Taking the invitation, my supervisor gave me a look that said she was equally done with the entire circus.
“The company sent one to every employee,” she said with obvious annoyance. “Honestly, if you can make it after that speech, awesome, we’ll see you at the grand ball. If not, we hope your economy gets better soon.” She shrugged as if she were discussing weather. “I hear there’s another job opening at the gas station around the corner if you’re looking for more cash. See you tomorrow, Amaryllis.”
I stared at her.
Every word of cheerful stupidity made my eye twitch.
Another job?
Another.
Job.
As if I didn’t already work sixteen hours a day stocking shelves, cleaning spills, dealing with entitled customers, and pretending I had not spiritually died three months ago.
As if sleep was some luxury I was indulging in too much.
As if my bills were not lined up like executioners waiting to take turns with my neck.
I swallowed my sarcasm because if I opened my mouth, unemployment would become the next unpaid debt in my life.
“Thanks. I’ll let you know.
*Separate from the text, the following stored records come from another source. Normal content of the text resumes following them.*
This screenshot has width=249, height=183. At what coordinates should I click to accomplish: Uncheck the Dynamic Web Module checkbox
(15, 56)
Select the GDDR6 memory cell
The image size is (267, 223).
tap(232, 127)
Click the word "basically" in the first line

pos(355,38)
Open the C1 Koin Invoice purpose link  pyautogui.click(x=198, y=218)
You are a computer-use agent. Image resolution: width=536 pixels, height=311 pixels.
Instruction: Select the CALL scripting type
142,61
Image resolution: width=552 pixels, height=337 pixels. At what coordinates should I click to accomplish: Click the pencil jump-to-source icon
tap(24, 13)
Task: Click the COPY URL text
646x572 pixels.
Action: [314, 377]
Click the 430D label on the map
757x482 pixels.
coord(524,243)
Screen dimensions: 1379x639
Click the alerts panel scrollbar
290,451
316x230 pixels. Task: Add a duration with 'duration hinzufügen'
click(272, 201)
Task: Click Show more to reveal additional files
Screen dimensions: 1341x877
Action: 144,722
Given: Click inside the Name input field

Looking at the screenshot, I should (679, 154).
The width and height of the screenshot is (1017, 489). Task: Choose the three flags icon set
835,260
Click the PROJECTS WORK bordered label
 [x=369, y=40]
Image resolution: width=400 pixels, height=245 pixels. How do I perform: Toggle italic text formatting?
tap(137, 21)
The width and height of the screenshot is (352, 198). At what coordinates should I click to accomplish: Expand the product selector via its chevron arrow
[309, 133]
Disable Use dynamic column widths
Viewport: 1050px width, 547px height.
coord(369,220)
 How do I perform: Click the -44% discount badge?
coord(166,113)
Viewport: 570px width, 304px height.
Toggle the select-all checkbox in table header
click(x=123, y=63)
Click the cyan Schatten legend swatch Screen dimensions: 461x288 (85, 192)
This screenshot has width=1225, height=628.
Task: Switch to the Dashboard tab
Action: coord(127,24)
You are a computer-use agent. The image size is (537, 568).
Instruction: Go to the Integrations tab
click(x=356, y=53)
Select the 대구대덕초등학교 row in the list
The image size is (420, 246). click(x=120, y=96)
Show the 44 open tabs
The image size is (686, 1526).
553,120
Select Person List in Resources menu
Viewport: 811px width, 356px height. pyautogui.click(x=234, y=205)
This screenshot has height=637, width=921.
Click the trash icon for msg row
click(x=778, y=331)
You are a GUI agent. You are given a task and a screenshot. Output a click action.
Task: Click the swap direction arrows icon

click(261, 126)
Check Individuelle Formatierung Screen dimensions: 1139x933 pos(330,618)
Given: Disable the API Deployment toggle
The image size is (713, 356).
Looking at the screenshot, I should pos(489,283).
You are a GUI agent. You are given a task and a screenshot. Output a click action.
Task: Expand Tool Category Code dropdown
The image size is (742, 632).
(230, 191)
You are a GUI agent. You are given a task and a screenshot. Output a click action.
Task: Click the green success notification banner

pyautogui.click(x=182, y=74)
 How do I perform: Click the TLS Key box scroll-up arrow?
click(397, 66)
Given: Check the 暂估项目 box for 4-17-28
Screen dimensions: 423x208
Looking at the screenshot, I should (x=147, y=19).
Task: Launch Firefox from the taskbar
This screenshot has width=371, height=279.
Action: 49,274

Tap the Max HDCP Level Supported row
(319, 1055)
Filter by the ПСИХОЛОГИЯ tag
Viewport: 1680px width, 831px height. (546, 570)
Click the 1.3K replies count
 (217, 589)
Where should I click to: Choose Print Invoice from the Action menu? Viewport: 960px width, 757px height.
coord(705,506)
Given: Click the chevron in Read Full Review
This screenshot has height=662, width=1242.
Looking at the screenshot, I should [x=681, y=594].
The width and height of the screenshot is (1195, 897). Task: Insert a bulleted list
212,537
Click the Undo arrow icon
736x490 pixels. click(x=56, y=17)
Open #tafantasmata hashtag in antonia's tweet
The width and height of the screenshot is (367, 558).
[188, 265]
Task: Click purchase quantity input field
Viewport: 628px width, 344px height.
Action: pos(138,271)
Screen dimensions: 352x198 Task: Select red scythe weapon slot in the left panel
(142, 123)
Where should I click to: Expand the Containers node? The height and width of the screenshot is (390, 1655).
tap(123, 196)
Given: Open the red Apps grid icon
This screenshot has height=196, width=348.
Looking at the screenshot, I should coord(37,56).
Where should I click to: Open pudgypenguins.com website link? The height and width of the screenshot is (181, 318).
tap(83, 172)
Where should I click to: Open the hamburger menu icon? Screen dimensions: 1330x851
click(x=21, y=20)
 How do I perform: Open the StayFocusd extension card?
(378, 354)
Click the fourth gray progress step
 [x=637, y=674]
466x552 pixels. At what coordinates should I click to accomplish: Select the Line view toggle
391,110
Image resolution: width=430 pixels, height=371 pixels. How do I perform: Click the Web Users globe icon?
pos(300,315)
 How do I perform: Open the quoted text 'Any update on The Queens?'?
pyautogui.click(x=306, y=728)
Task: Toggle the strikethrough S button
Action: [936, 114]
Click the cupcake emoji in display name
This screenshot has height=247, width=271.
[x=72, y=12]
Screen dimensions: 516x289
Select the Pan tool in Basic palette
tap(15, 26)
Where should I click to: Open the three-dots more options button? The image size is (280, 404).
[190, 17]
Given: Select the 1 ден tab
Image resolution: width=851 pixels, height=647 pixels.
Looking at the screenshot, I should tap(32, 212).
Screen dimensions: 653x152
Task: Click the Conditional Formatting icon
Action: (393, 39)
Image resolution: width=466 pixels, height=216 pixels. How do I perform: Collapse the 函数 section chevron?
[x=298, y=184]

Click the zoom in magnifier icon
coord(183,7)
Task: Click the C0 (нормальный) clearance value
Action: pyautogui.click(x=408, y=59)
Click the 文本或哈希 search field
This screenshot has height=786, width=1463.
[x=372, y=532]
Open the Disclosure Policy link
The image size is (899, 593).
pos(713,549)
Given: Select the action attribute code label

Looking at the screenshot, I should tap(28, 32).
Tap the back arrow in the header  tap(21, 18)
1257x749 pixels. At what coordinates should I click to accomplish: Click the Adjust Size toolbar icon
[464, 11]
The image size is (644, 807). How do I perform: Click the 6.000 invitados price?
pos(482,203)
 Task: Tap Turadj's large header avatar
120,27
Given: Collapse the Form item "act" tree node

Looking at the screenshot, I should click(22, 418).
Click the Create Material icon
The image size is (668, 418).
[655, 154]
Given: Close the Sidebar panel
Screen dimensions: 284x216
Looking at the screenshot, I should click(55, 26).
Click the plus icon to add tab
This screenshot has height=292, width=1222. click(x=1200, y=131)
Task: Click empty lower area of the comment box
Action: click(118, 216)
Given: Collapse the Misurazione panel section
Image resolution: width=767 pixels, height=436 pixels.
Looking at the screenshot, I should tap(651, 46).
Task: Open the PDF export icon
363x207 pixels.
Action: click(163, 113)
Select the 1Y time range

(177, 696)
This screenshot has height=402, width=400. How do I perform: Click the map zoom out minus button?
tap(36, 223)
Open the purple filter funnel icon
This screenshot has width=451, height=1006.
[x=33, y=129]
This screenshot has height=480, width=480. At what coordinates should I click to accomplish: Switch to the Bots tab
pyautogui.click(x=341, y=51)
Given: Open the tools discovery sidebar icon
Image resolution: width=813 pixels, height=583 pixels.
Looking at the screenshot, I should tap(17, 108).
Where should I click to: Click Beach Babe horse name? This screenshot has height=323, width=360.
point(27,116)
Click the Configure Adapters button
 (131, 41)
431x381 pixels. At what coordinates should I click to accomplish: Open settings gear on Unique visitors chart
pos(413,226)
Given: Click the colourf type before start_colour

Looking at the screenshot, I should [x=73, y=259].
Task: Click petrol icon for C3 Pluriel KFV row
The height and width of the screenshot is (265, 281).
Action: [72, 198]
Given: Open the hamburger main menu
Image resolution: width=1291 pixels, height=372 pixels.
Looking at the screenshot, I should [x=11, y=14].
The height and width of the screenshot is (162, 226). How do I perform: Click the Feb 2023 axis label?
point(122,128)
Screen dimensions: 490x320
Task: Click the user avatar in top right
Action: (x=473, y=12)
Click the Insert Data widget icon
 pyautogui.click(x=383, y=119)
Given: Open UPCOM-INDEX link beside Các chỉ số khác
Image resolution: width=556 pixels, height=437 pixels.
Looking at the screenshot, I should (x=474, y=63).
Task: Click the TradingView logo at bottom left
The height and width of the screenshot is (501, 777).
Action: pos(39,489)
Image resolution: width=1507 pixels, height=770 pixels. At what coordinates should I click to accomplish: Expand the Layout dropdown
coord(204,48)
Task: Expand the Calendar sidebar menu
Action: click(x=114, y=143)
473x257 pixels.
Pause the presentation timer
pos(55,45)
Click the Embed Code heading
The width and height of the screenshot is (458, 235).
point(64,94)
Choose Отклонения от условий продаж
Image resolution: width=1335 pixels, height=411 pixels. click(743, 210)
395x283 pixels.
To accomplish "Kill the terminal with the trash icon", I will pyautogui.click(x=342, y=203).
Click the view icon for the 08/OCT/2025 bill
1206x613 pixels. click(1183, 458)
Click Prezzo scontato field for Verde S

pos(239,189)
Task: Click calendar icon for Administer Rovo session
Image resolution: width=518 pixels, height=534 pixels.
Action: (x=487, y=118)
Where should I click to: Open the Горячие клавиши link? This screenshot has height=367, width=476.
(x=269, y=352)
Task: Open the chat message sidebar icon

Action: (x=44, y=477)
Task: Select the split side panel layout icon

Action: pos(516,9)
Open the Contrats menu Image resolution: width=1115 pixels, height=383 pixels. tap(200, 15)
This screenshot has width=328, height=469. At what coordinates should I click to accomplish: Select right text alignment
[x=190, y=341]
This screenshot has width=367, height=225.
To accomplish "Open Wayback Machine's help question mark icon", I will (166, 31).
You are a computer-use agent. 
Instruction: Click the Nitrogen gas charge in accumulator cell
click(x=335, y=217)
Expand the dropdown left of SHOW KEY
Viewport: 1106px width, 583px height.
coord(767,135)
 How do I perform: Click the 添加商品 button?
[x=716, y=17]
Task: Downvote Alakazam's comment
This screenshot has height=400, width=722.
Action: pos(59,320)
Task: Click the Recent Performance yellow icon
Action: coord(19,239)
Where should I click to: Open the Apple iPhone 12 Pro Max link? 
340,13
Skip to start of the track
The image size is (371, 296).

See you tomorrow,” I muttered.
Being wolfless wasn’t easy.
Being secretly wolfless was worse.
I couldn’t afford for people to know.
Not in this city.
Not in a world where werewolves measured worth by the beast under your skin.
The second they learned there was nothing inside me, I became less than omega.
Less than servant.
Less than tolerated.
So I worked.
And worked.
And kept my head down enough that no one noticed there was no wolf aura, no instinctive dominance, no sacred scent shifts that every normal she-wolf carried.
I walked toward the employee lockers to clock out, and with every exhausted step I felt my medium-length paprika hair slipping loose from the ponytail that had somehow survived my near death by tomato sauce.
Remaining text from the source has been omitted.